In response to the pandemic, the ECB has taken further steps that seem to violate both the spirit and the letter of the treaty. Not only has the ECB dramatically expanded the size of its government bond buying program, but it also now feels free to buy whatever quantity of an individual country’s bonds are needed to keep that country’s borrowing costs low regardless of that country’s ECB capital contribution.
The ECB’s support of the Italian economy offers the most striking illustration of its disregard for the Lisbon Treaty. As a result of the pandemic, Italy’s public finances are on an unsustainable path. Its budget deficit has ballooned to around 12 percent of GDP while its public-debt-to-GDP ratio has skyrocketed to 160 percent, its highest level in the past 150 years. Even more worryingly, this ratio is bound to increase further since Italy will have great difficulty in reducing its budget deficit while stuck in the Euro.
Contrary to the Lisbon Treaty’s spirit and despite the dismal state of Italy’s public finances, the ECB has been effectively bailing Italy out by buying huge quantities of Italian bonds in the secondary market, which in some months have been equal to the Italian government’s gross borrowing needs. It has also been sending the market the implicit message that the ECB stands ready to buy as many Italian bonds as are needed to keep Italian interest rate spreads low.
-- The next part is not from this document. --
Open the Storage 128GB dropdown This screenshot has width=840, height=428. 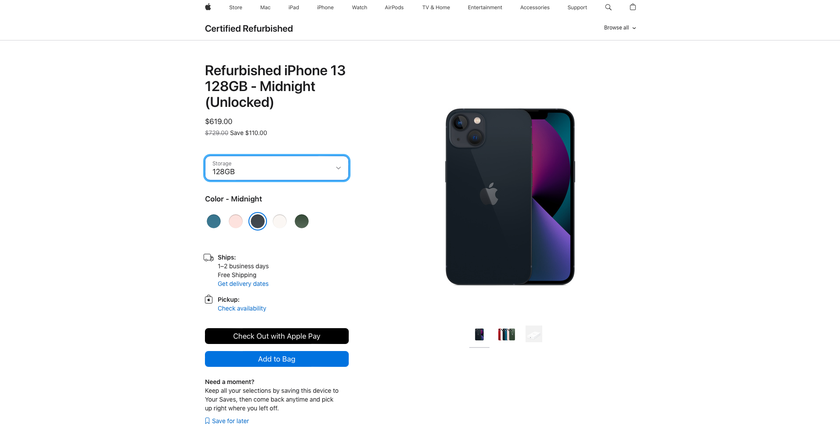point(277,168)

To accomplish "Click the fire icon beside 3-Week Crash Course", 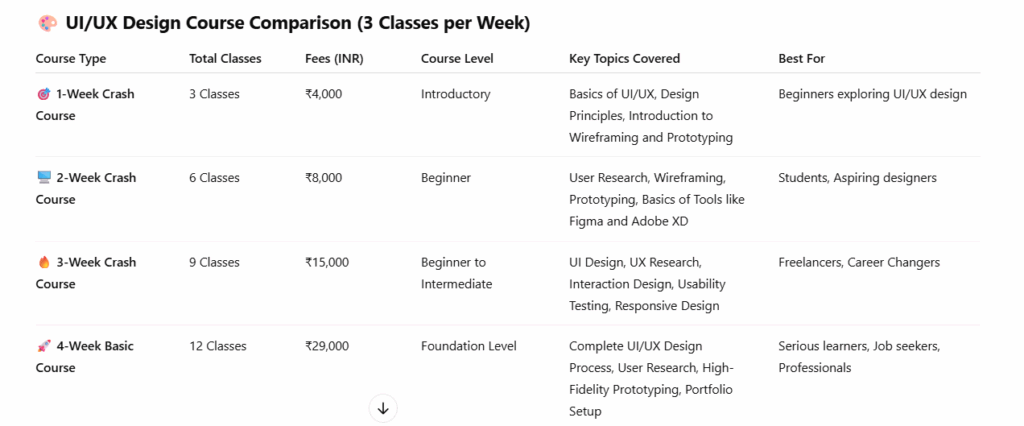I will (43, 262).
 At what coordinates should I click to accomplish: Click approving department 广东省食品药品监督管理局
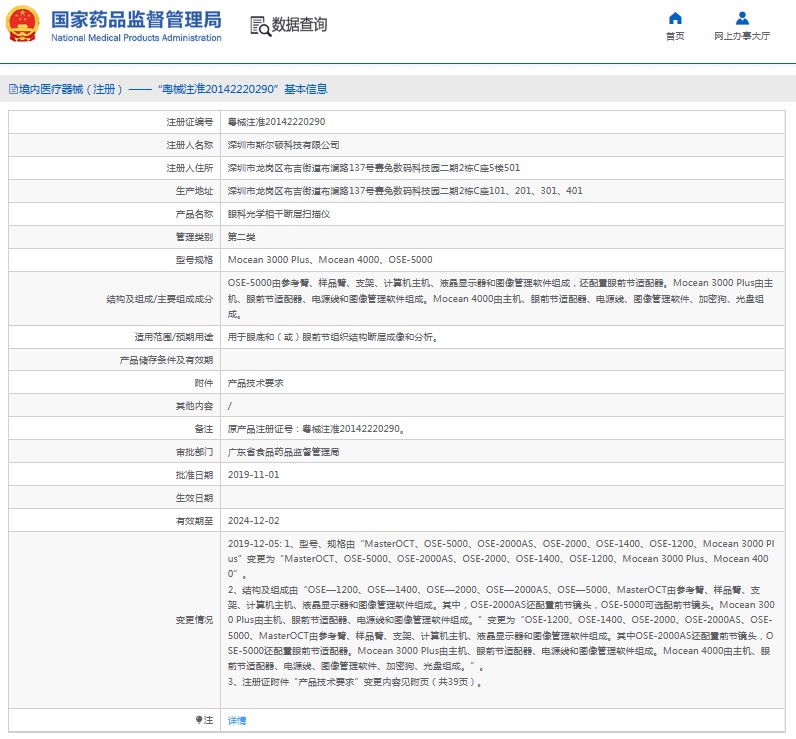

This has led to a remarkable situation: Italian public finances are patently unsustainable, yet the government can now at a zero interest rate.
In December 2018, the German Constitutional Court sent shivers through international financial markets when it expressed the view that the ECB had been exceeding its mandate and that the German Bundesbank might have been violating German law by participating in the ECB’s bond buying program.
But the ECB has continued its monetary policy activism undeterred. It’s likely only a matter of time before the court once again challenges the legality of the ECB’s and the Bundesbank’s activities. If the court had problems with the ECB’s bond buying program in 2018, how could it look more favorably on the bank’s interventions today? And if the ECB’s bond buying program can’t bail out Italy because the Bundesbank can’t participate, who will?